En fait, beaucoup de seniors d'aujourd'hui ont connu des règlements qui, émis par les parents, l'école, la commune ou le catéchisme, étaient toujours assortis d'une mention très précise de ce qui arriverait si on ne les observait pas: suppression du foot ou des scouts, retenues, lignes à copier, amendes, purgatoire ou même enfer. Et - c'est peut-être surtout cela l'originalité - les sanctions arrivaient effectivement, car il n'y avait guère d'avertissement ou de seconde chance. Le "ça t'apprendra" était considéré comme un incontournable du discours parental.
Dans une Ecole ou une Eglise où le doute était peu cultivé, les liens causes-conséquences étaient simples et nets. On ne parlait pas encore de systémique et la plupart des examens d'histoire comportaient des questions du genre " quelles sont les 3 causes de la guerre de 14-18" ou "citez les conséquences de la prise de pouvoir de Napoléon", chaque geste ayant sa suite logique et évidente.

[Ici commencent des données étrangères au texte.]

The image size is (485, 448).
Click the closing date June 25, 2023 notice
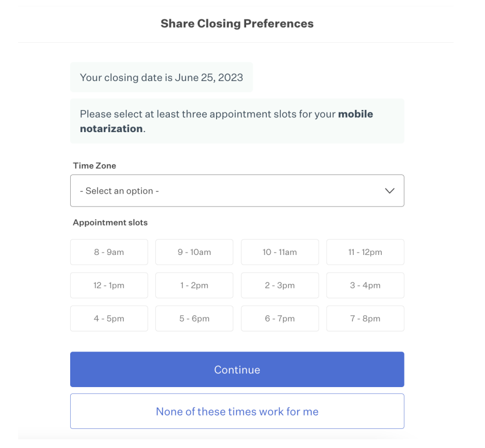coord(161,77)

Il y aurait beaucoup à dire sur l'efficacité globale de ce type de dressage.
Pourtant, comme souvent, le balancier est peut-être allé trop loin tant il me semble qu'aujourd'hui, nous avons affaire, dans les petits soucis comme dans les drames, à des jeunes qui établissent difficilement le lien entre des actes ou des décisions qu'ils posent et ce qui arrive ensuite.

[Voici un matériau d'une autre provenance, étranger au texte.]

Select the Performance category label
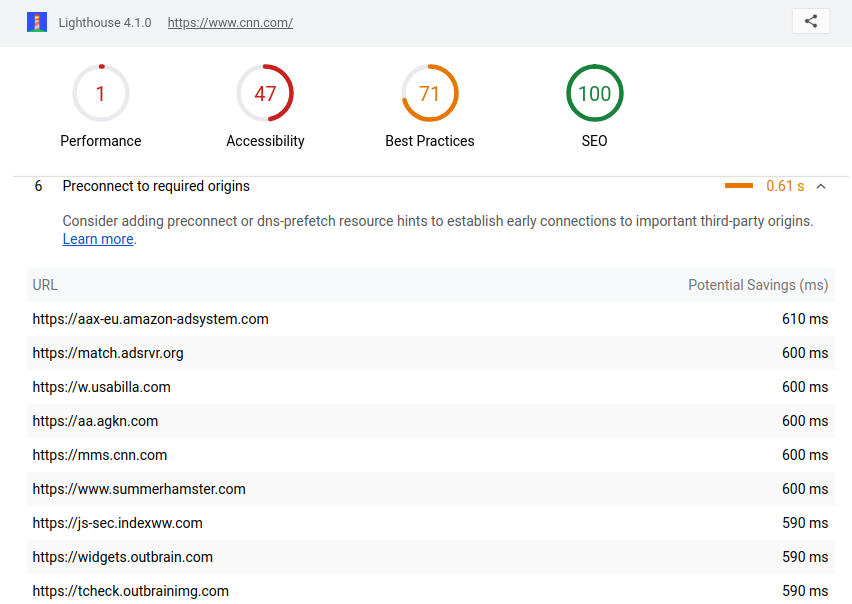(100, 141)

Lorsque il y a quelques mois à peine, j'étais encore dans mon auditoire, une phrase très fréquente était le "je ne savais pas" ... (qu'il fallait lire tel document, apporter tel travail, rendre telle analyse pour telle date). Et l'incompréhension était grande lorsque cette excuse dégageant la méchante intention était quand même suivie de la sanction annoncée. Sanction qui pouvait être grave puisque, par exemple, ne pas venir signer la feuille de présences lors d'une session représentait un abandon de celle-ci et donc le risque de doubler automatiquement. Le désarroi qui s'exprimait alors montrait que, jusqu'à leur majorité, bien peu d'étudiants avaient rencontré et expérimenté ces liens "cause-conséquence". Un petit dialogue me prouvait qu'à chaque fois, un père, un prof, un ami avait réussi à empêcher qu'ils ne paient leur erreur ou leur oubli.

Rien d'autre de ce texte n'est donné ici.